** EXERCISE PASSAGE **
This review was originally posted on The Geeky Waffle, and has been reposted here with permission.
You know what my favourite story of all time is? Based on the subject of this book review you’re probably guessing Beatuy and the Beast and if so you would be right. When a retelling is done well, in whatever capacity, I will find something to love about it. What matters to me is that the heart of the story remains intact.
With Jasmine Guillory’s By The Book, the second fairy tale retelling in Disney’s Meant To Be series, she manages to preserve everything that makes this story my favourite, while putting her own unexpected spin on the classic tale of a beauty and a beast falling in love. I guess things can be ever just the same and also ever a surprise after all.
By The Books follows editorial assistant Isabelle Marlowe, whose love of books has driven her to a career in publishing. Unfortunately, after two years at her current place of work, it doesnt look like a promotion to assistant editor is in the cards for her. While in LA for a conference, she is determined to prove herself to her famously stingy-with-praise boss. Izzy volunteers to head out to Santa Barbara and check up on reclusive celebrity Beau Towers, whose memoir her boss acquired for a large sum, and see what has stalled progress on the book.
On arrival, Beau Towers is less than pleased to see her. Because Izzy doesn’t give up, Beau agrees to continue working on the book on one condition: that Izzy be his guest and move into his palatial home for a month to help him work through whatever is holding him up. Despite the beastly attitude, Izzy agrees.
Like If The Shoe Fits, By The Book is inspired heavily by Disney’s version of the story. Little winks and nods, with references to characters or song lyrics are sprinkled throughout. What impressed me most, however, was how the fantasy fairy tale aspects of the story were adapted to suit a modern context.
The conflicts between Izzy and Beau are not driven by external factors – no, there is no wolf chase in this version – but instead purely by their personalities and personal frustrations coming into conflict. Pain in Beau’s past makes him lash out at Izzy, while Izzy’s own self-doubt makes her push Beau instead of pushing herself.
An intriguing change in adaptation is the way Guillory handles the Gaston character, here named Gavin. Rather than posing him as a toxic rival for Izzy’s affections, Guillory makes him out to be what Gaston always was at the core: a man no one says no to, with behaviour that too often gets swept under the rug and is only flagged as a problem by those not in a position of power.
In the absence of a household of enchanted beings pushing for them to get together – other than Beau’s assistant Michaela, who is no object, but certainly works magic in the kitchen – it comes purely down to Izzy and Beau to discover something there that wasn’t there before.
The best Beauty and the Beast adaptations come with a certain degree of honesty and communication between the central pair. Nothing is left to linger in the rom-com world of misunderstandings and miscommunication. Instead, their sweet, slow-burn romance comes with a healthy dose of trust and genuine friendship.
Also, I say this as a general warning: do not – I repeat, do not – read this book on an empty stomach. The same holds true for any of Jasmine Guillory’s work, really. The woman enjoys baking and it shows.
By The Book is an absolute must for fans of the Disney film, for book lovers who love reading about books, and for anyone in the mood for a gentle, heartwarming tale about two people finding they can change for the right reasons, and falling in love along the way.
By the Book is available May 3, 2022.
Special thanks to Disney Books and Hyperion Avenue for the advance copy for review purposes.

** REQUIRED ACTION **
Please decide whether each statement below agrees with the book review, answering yes or no and quoting the review's words that settle it. (a) Isabelle Marlowe has spent two years at her current place of work. (b) This version of the story includes a wolf chase. (c) Guillory presents Gavin as a toxic rival for Izzy's affections.

** DATA **

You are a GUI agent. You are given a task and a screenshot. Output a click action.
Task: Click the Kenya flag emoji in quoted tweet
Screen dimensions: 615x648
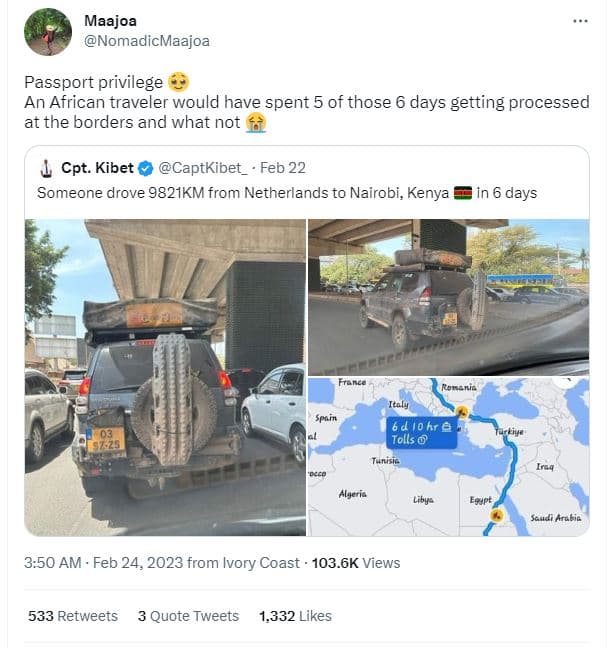click(463, 192)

** THE ANSWER **
(a) Yes: "after two years at her current place of work"
(b) No: "no, there is no wolf chase in this version"
(c) No: "Rather than posing him as a toxic rival for Izzy’s affections"